_Work task_.
What you return must match the entries word for word, minus the pictures.

_Data excerpts_.
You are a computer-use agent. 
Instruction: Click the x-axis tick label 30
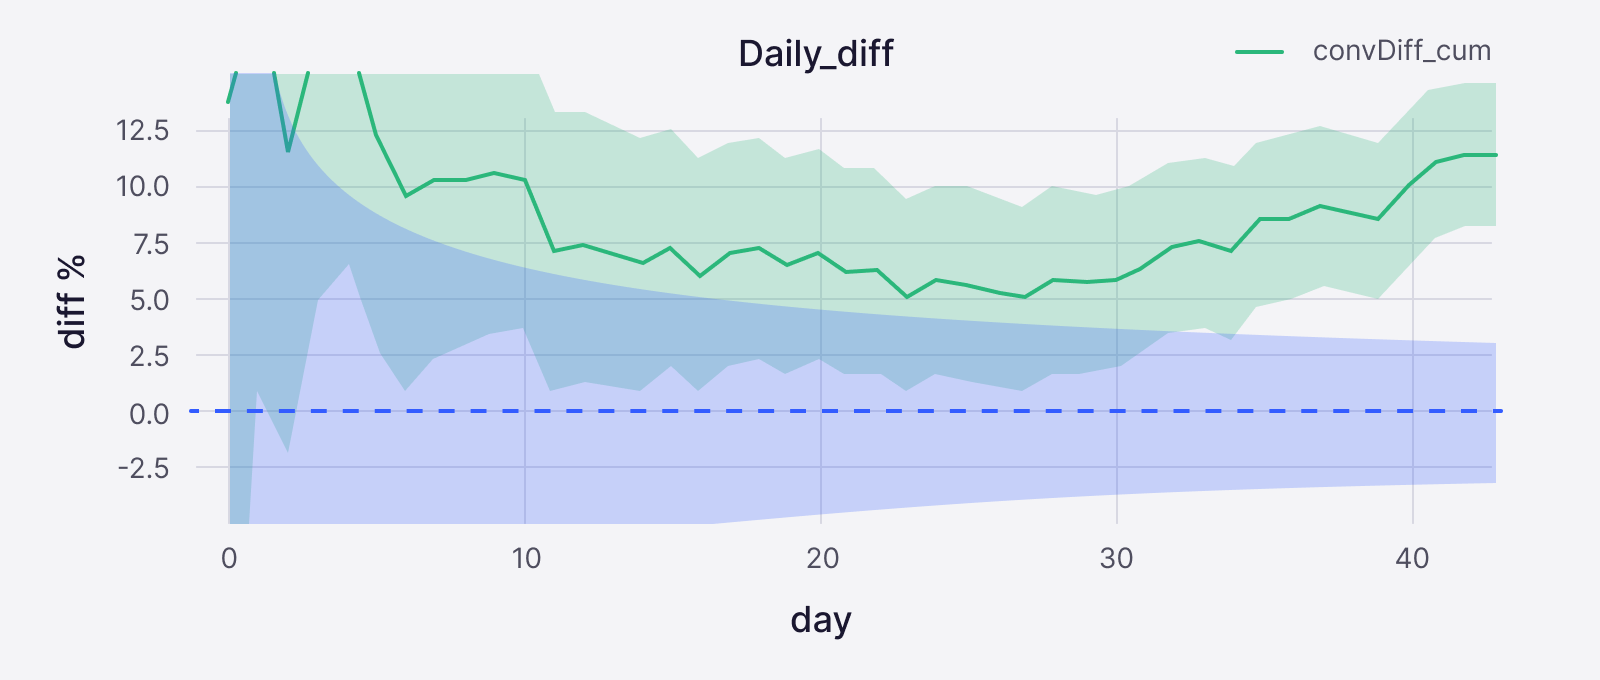point(1116,558)
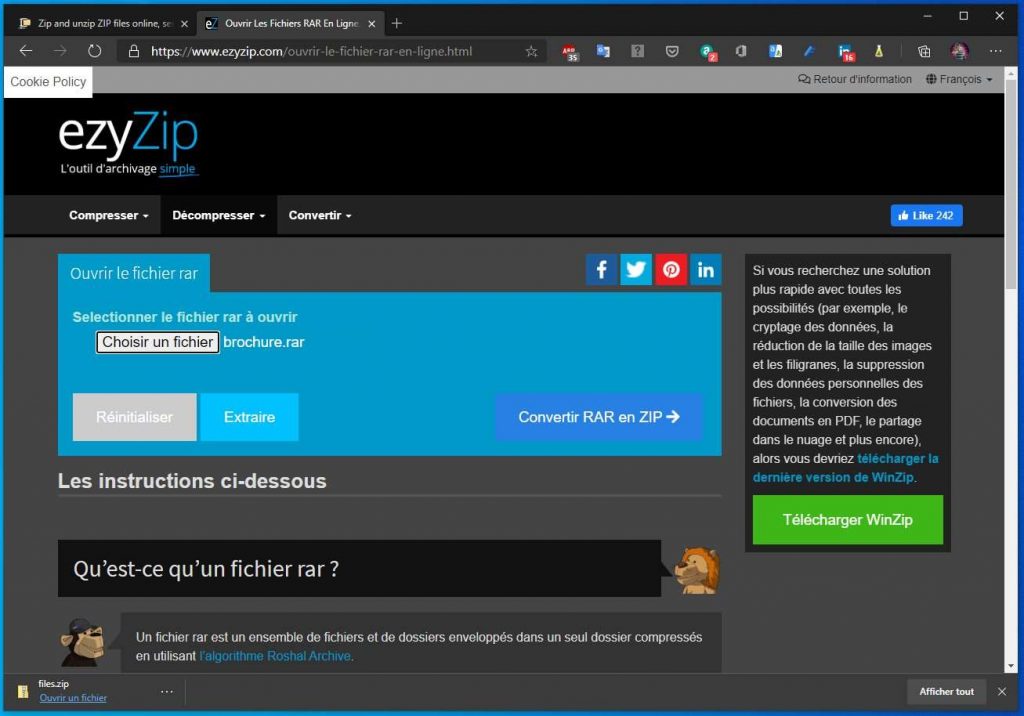Go back with browser back arrow
Viewport: 1024px width, 716px height.
[x=26, y=51]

_Reply_.
You are a computer-use agent. 
Instruction: Click the x-axis tick label 30
point(1116,558)
Go back with browser back arrow
Viewport: 1024px width, 716px height.
[x=26, y=51]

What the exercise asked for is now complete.